Could you restate word for word the lines running from the one with "Viewport: 635px width, 561px" to the end of the data, both ends included, but without pictures?

------------------------------------------------------------

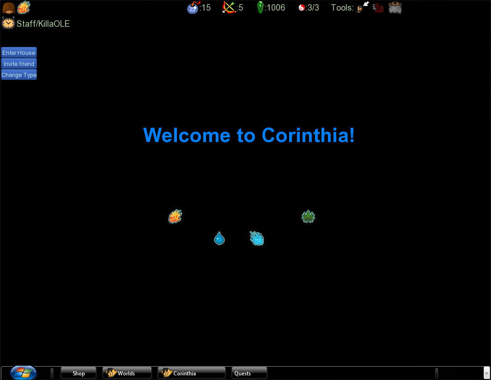Click the Windows Start orb
Viewport: 491px width, 380px height.
tap(23, 373)
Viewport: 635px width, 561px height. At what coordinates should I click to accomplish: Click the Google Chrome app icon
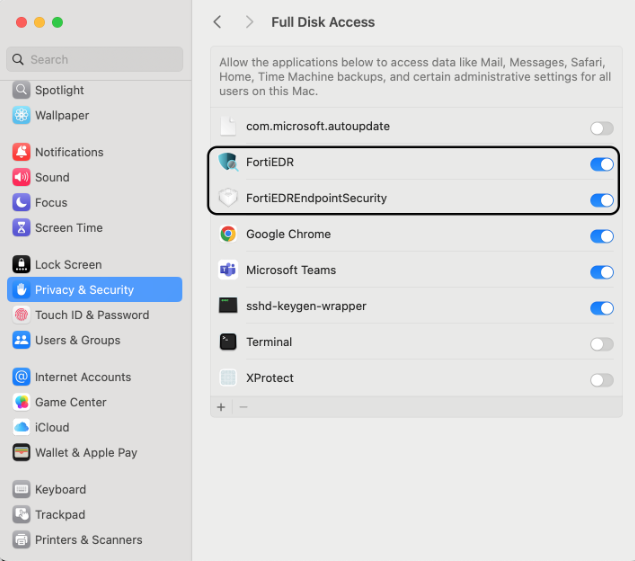(x=228, y=235)

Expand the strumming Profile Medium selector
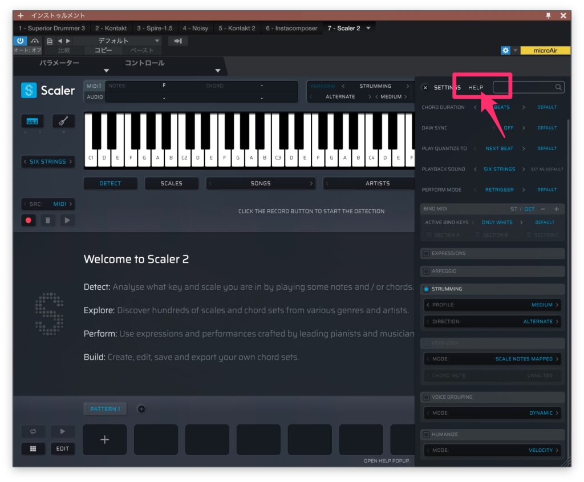pyautogui.click(x=492, y=305)
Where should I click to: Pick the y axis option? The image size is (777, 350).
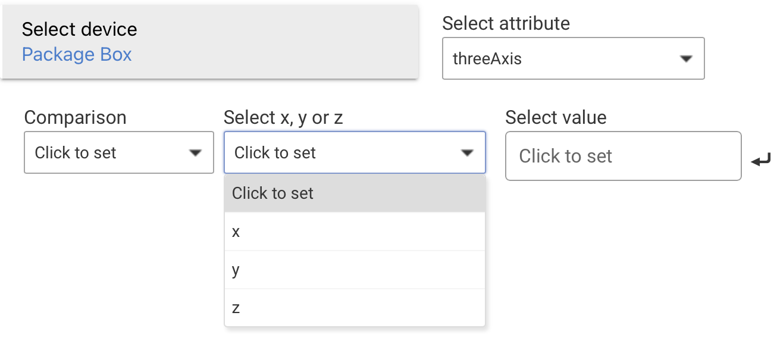355,270
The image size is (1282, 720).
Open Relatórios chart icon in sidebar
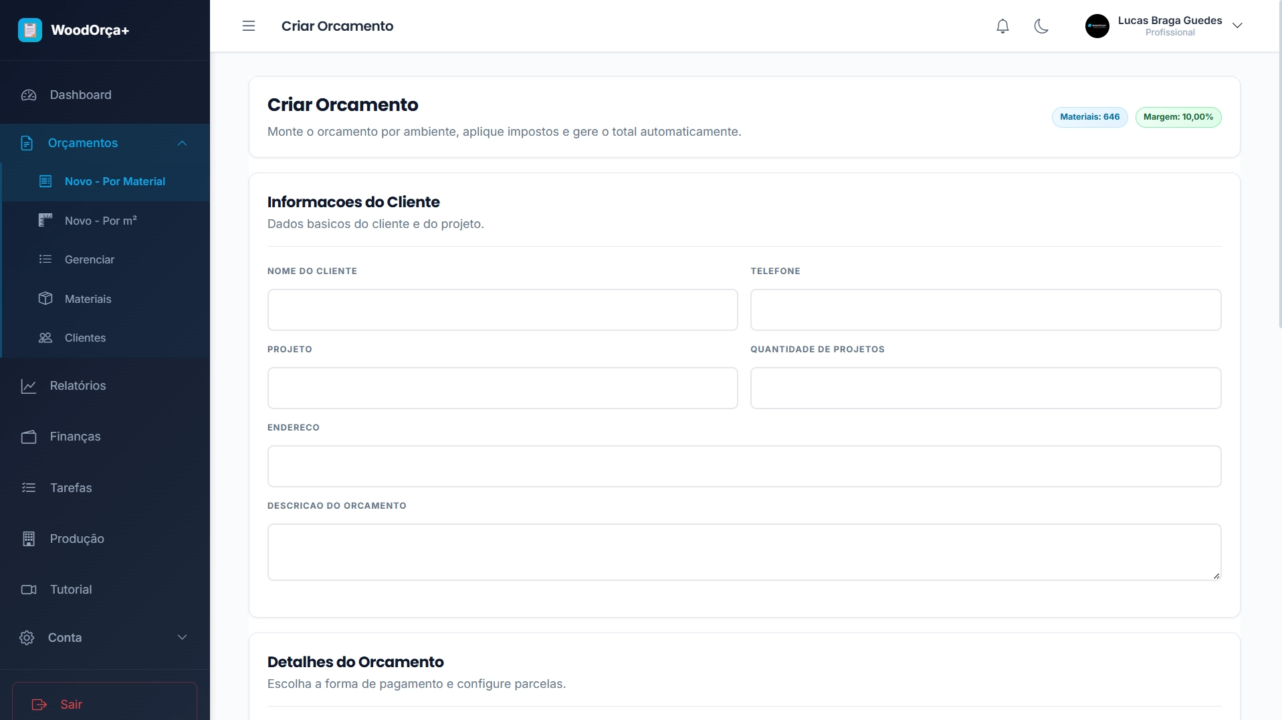(x=29, y=386)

------------------------------------------------------------

Written response =>
Viewport: 635px width, 561px height. At what coordinates should I click to accomplish: Click the Google Chrome app icon
(x=228, y=235)

Expand the strumming Profile Medium selector
pyautogui.click(x=492, y=305)
Where should I click to: Pick the y axis option? The image size is (777, 350).
355,270
The image size is (1282, 720).
Open Relatórios chart icon in sidebar
(x=29, y=386)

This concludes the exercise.